Ребека Тосиг (Rebekah Taussig), писатель и учитель, живет с двумя рыжими котами в очень маленьком и очень старом доме в Канзас-Сити. Она любит и умеет покупать одежду в секонд-хендах, любит, когда душевная музыка звучит на весь дом. А с каким увлечением и искренностью она травит байки и рассказывает истории!

Ребека не может ходить, сколько себя помнит. Но только когда девушке было двадцать с небольшим и она защищала диссертацию по проблемам инвалидности в университете Канзаса, она вдруг начала осознавать и чувствовать на себе, что значит быть человеком с ограниченными возможностями. В ее научной работе представлено очень личное и честное описание, каково ей жить в собственном теле. Ребека исследует параллели между тем, что мы говорим о теле и нашим реальным, проживаемым и осязаемым опытом.
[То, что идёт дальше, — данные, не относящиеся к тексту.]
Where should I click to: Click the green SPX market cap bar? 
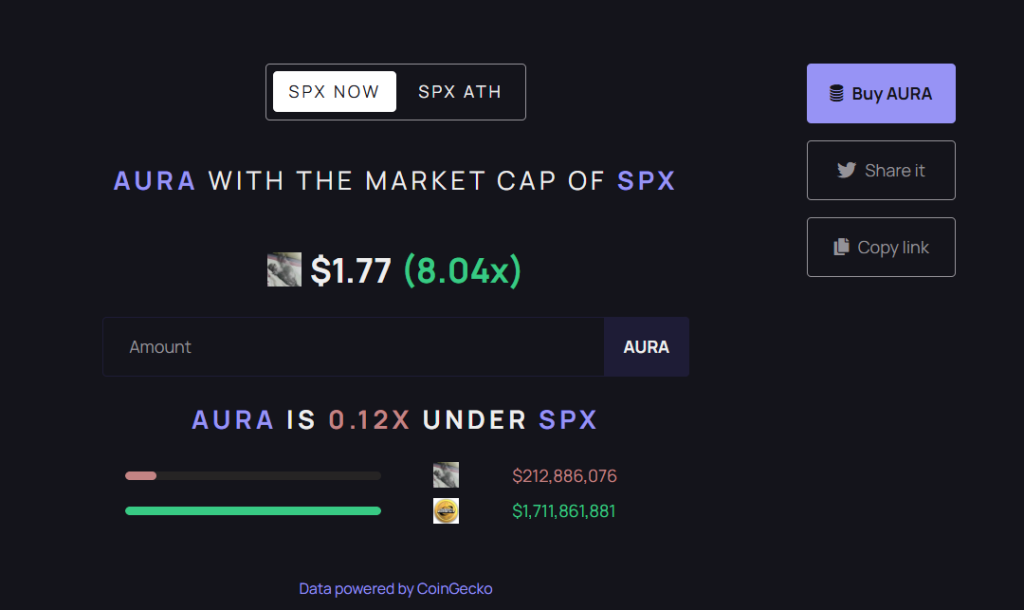253,511
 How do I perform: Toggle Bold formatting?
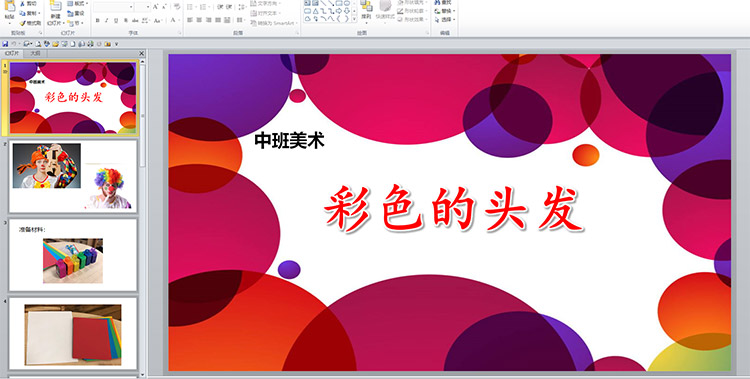coord(98,20)
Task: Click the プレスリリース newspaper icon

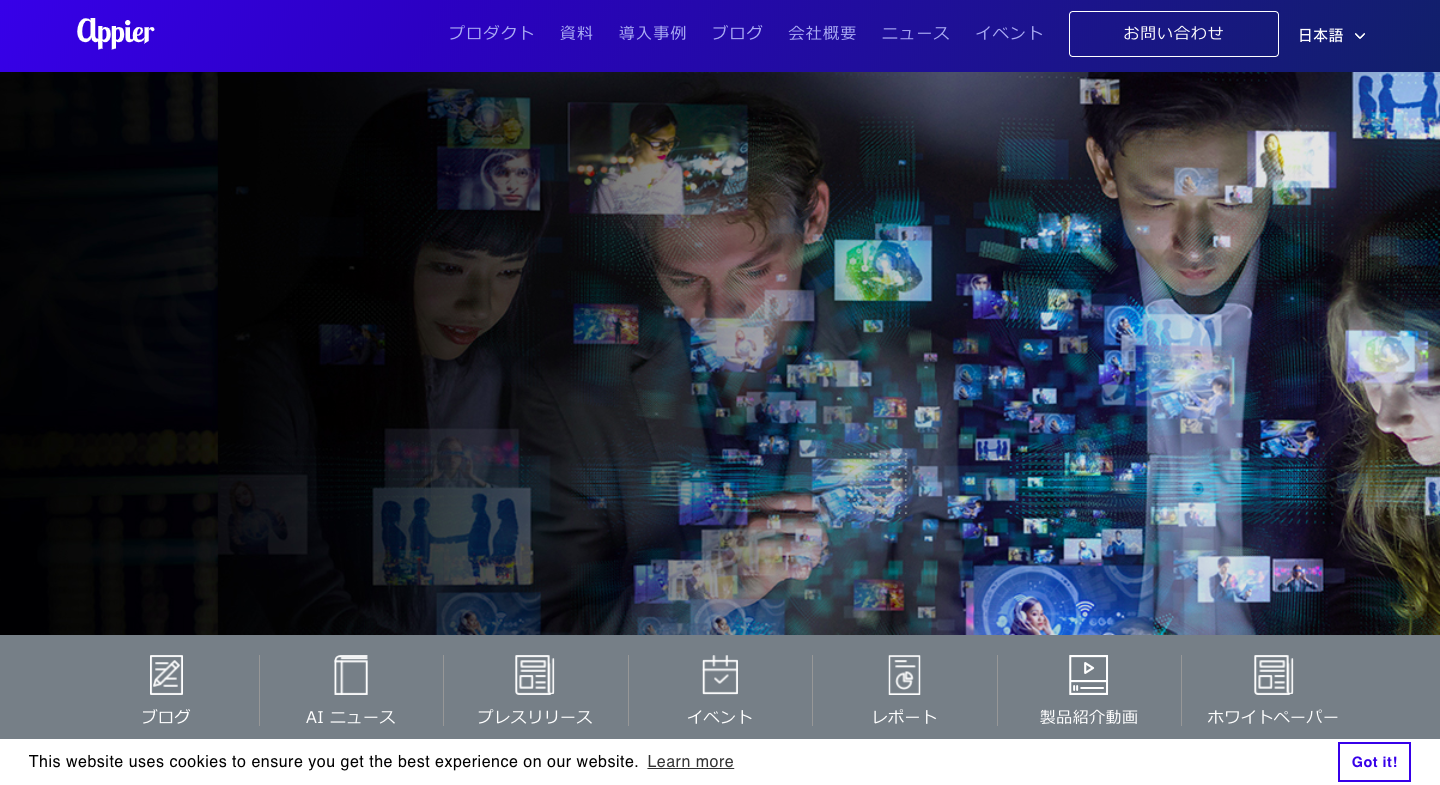Action: (x=535, y=675)
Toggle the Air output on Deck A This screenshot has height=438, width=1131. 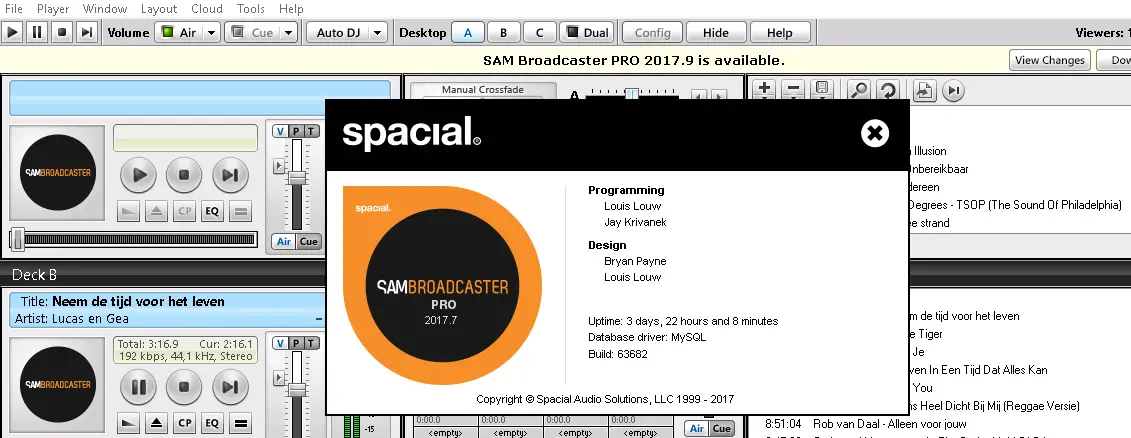(283, 241)
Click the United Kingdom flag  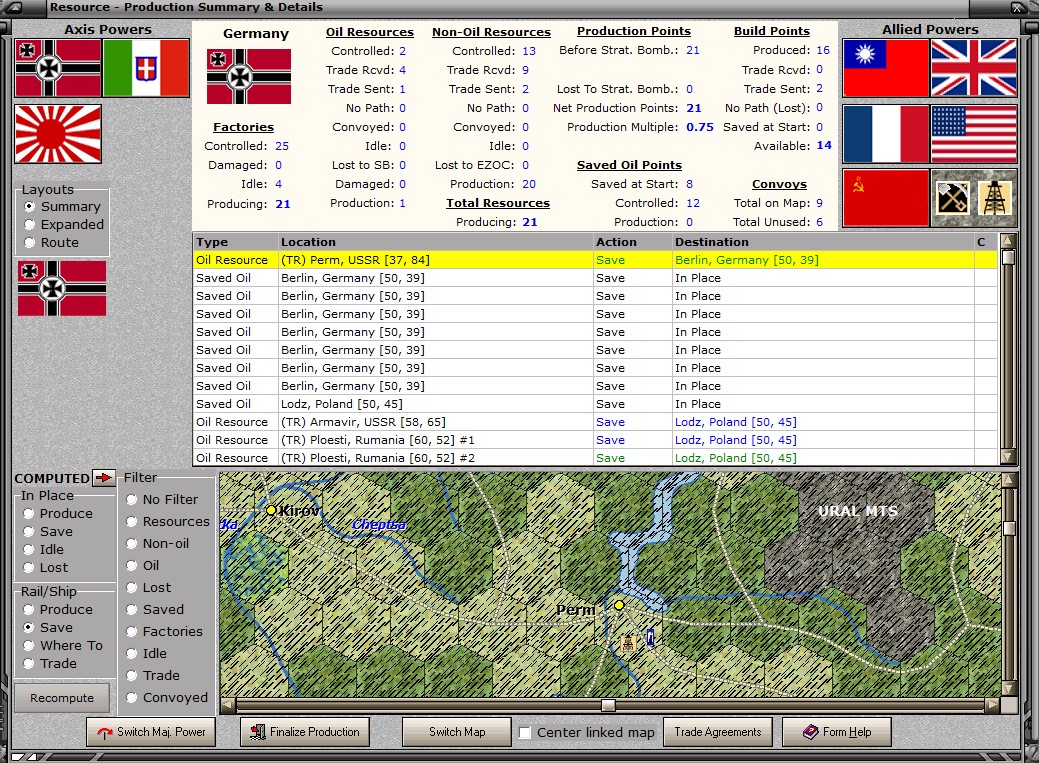(973, 68)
Мисс Тосиг принимает активное участие в развитии культурологического восприятия инвалидности, которое формируется через личные истории. Часть этих эссе публикуются в журналах Under the Gum Tree и The Florida Review, другие — на личном сайте Ребеки. Также она ведет мини-мемуары в соцсетях, в которых с поражающей искренностью показывает особенности жизни женщины с ограниченными возможностями. В настоящее время Ребека работает над материалом о семейных, медицинских и религиозных установках, которые в раннем возрасте формируют отношение человека с ограничениями к собственному телу, столь отличному от тел большинства людей. Наблюдая и оценивая сложности, связанные с ограниченными возможностями, Ребека задает много вопросов самой себе и другим людям. Она открыта и полна эмпатии, воодушевляет всех услышать, увидеть, уважать различия, а не стыдиться их или относиться к ним с высокомерием.

Ребека, расскажите о вашей работе.

— Чем больше я изучала как представлена тема ограниченных возможностей человека в истории и литературе, тем больше убеждалась, что значительную часть текстов об инвалидах пишут совсем не инвалиды. Исторически так сложилось, что люди с ограниченными возможностями были отстранены от написания историй, поэтому и отношение к ним приняло форму унижения, наказания и .

Например, инвалидность часто используется как метафора (персонаж Мистера Поттера в «Этой замечательной жизни» или Колин в «Таинственном саду»), как движущая сила сюжета (Рэймонд в «Человеке дождя») или как инструмент, с помощью которого в остальных героях или читателях можно вызвать сострадание и милосердие. Человек с инвалидностью в литературе — это либо калека, который неимоверными усилиями преодолевает трудности и выходит с триумфом из всех жизненных перипетий (Полианна и Форрест Гамп), либо вызывающий жалость изгнанник-жертва, который скорее умрет, чем научится жить в своем неполноценном теле (Мэгги в «Малышке на миллион», Уилл в «До встречи с тобой»). Ну да, еще мы предстаем эдакими негодяями (Капитан Крюк, Дарт Вейдер). Такие образы только усугубляют пропасть между здоровыми и людьми с ограниченными возможностями. Но в определенном смысле так и есть — те, кто рассказывают такие истории, редко по-настоящему знают, каково это — жить в таких обстоятельствах и таких телах, в которые они помещают персонажей.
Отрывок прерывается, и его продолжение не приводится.